What they care about at Workday for MLE

Skills taxonomy and NLP are central to their AI products. If you have background in entity matching, embedding models for semantic similarity, or any kind of people/jobs/skills graph, mention it. I spent about 10 minutes on my word2vec and transformer work and it was clearly relevant.

They do NOT want pure research profiles. If your experience is mostly academic benchmarks and papers with minimal production work, it'll be a tough fit. They want someone who can take a model to a production API endpoint and keep it healthy.

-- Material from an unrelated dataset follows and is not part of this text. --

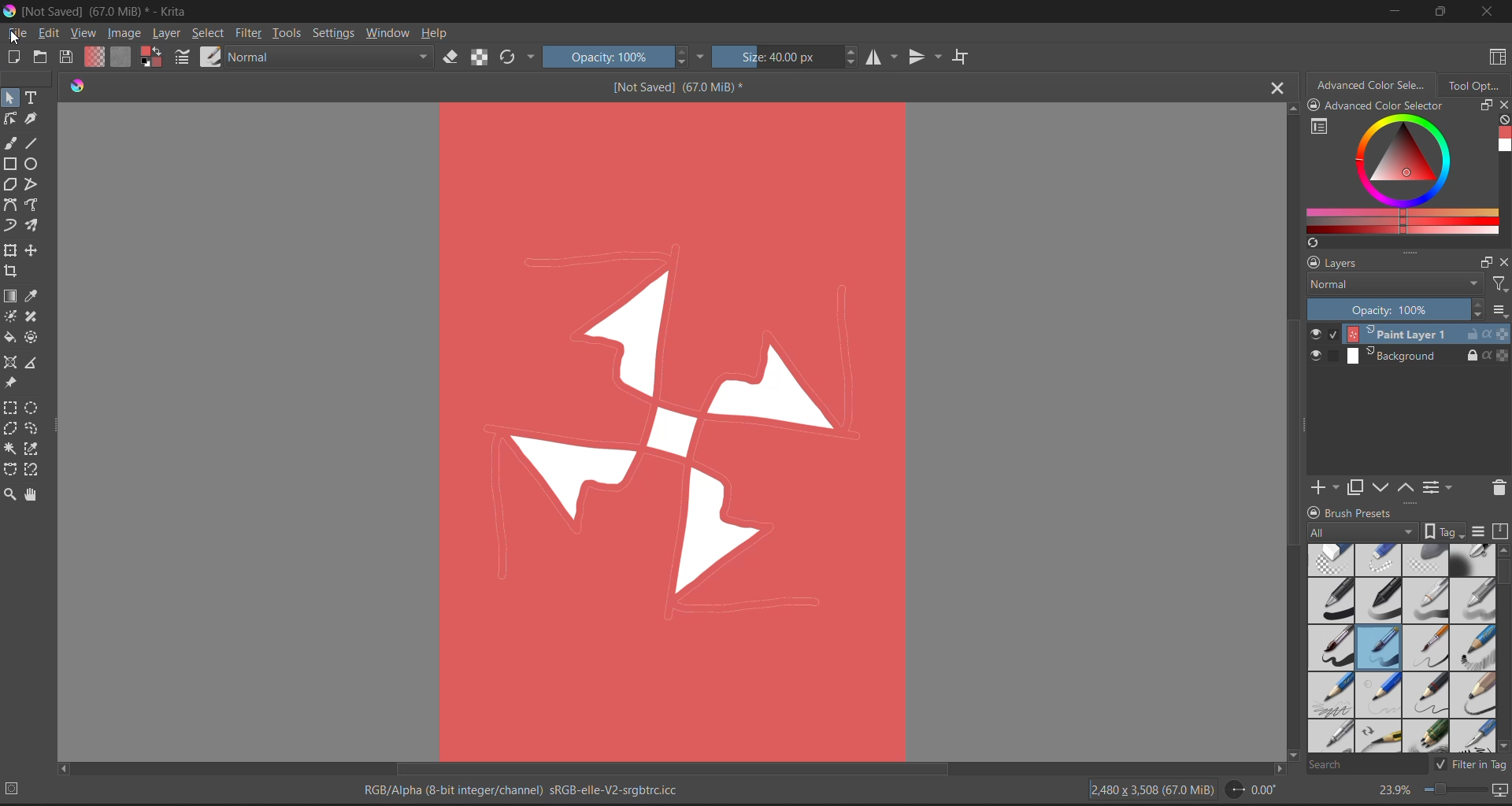 The image size is (1512, 806). I want to click on filter tag, so click(1471, 766).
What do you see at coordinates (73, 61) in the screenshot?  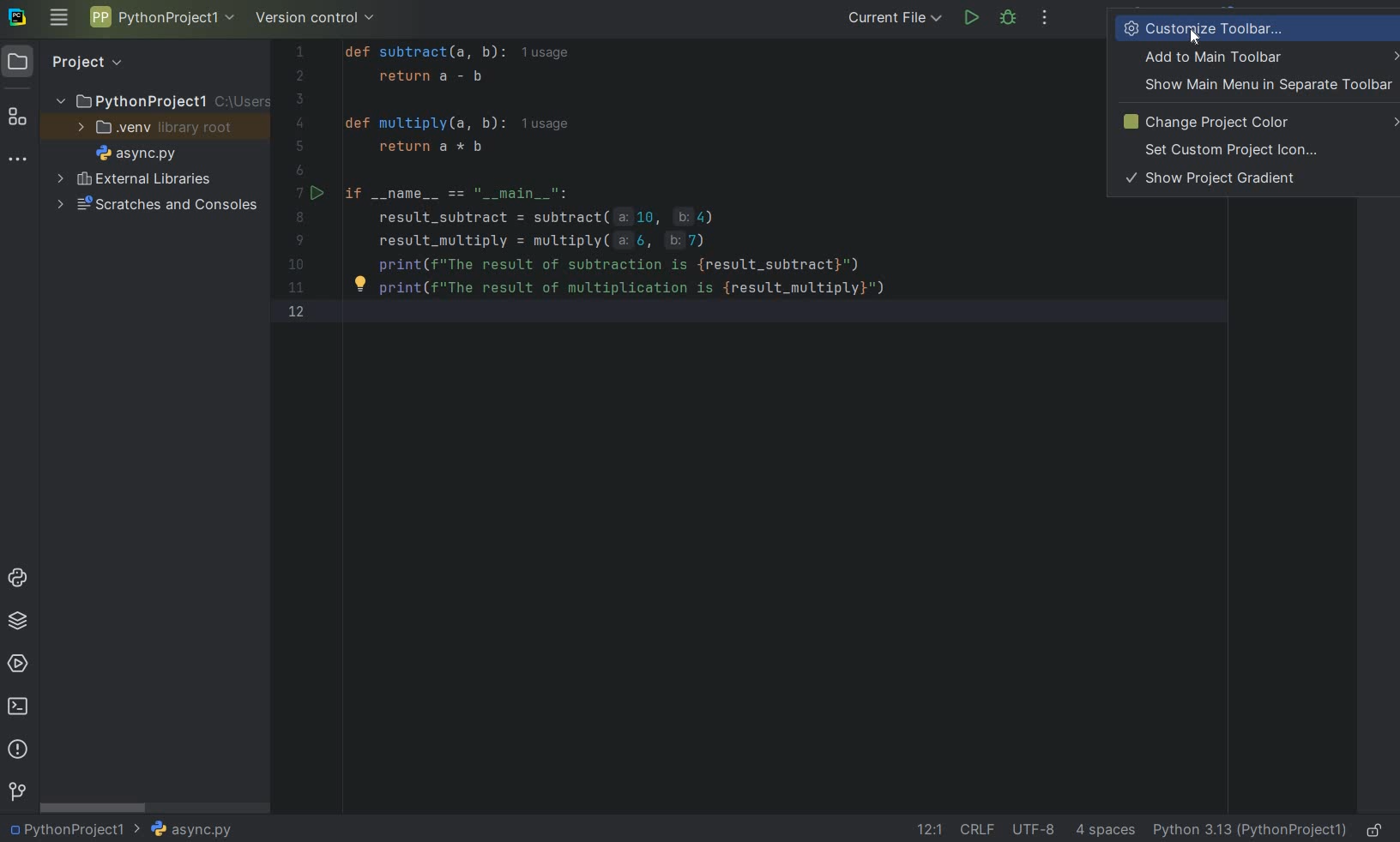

Comp: $185k base (Pleasanton), equity grant TBD at offer, mid-senior IC level.

6 replies

consultant_cam

The job-skills matching system design is a classic Workday ML domain question. I'd prep by understanding how skills taxonomies work (ONET, ESCO, LinkedIn's skill graph), because the features you'd engineer from those are very different from general recsys work.

sec_sasha

Did the ML system design round include any questions about data privacy or model fairness? Given that this is HR data (people's skills, performance), I'd expect some sensitivity there.

ml_mike

Yes, they asked about bias in skills recommendations specifically. Like: if your model trained on historical hiring data, what could go wrong. I talked through demographic parity, disparate impact, and how I'd audit the model outputs. They clearly care about this given the regulatory environment around HR tech.

quietquit_quincy

The fact that they included LC medium SWE coding in an MLE loop is annoying but unsurprising. Enterprise companies treat MLE as more of a hybrid role than pure research shops do.

growth_gabe

How much did they get into ML infrastructure vs. modeling? Like did they ask about model serving, latency constraints, feature stores? Or was it all modeling focused?

ml_mike

Some, not deep. They wanted to know I understood the serving side (batch vs. real-time, latency tradeoffs) but didn't quiz me on specific tools. Knowing the concepts was enough.